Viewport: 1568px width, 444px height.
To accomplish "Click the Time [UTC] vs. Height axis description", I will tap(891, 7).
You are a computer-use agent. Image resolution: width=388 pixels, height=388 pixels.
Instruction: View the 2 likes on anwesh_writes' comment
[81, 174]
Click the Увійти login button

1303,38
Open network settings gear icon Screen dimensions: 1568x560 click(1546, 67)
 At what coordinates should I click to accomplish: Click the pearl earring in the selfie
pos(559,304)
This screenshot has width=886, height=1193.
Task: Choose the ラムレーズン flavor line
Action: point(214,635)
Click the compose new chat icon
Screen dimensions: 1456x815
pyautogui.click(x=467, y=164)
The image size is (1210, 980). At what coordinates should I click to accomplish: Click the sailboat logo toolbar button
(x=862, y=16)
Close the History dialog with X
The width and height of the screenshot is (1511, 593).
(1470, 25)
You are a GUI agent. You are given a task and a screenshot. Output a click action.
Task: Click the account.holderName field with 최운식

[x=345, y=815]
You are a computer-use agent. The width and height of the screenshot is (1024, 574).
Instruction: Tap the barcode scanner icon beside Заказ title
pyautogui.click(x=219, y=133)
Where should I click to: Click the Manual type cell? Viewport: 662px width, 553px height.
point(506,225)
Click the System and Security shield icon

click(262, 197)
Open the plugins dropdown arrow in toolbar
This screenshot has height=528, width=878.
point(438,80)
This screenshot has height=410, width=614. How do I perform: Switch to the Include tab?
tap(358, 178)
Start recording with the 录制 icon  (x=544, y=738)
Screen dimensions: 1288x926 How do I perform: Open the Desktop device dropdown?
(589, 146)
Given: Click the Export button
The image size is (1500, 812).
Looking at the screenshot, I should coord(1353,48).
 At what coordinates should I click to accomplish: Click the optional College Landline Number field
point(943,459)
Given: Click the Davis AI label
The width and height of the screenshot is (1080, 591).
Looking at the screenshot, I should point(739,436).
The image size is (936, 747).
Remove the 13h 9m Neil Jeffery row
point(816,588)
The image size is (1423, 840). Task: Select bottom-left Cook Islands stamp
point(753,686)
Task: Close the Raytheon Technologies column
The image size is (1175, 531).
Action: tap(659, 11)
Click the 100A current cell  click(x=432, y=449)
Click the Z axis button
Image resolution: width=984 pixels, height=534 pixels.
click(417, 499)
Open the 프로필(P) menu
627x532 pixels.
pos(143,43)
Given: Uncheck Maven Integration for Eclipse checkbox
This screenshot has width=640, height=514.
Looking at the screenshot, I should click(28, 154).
┄┄┄┄┄┄┄┄┄┄
> Exercise aim: Return unchanged every line of the records from the one containing "Click the 100A" through the end of the records, both ends included.

> Result of this exercise:
Click the 100A current cell  click(x=432, y=449)
Click the Z axis button
Image resolution: width=984 pixels, height=534 pixels.
click(417, 499)
Open the 프로필(P) menu
627x532 pixels.
pos(143,43)
Given: Uncheck Maven Integration for Eclipse checkbox
This screenshot has width=640, height=514.
Looking at the screenshot, I should click(28, 154).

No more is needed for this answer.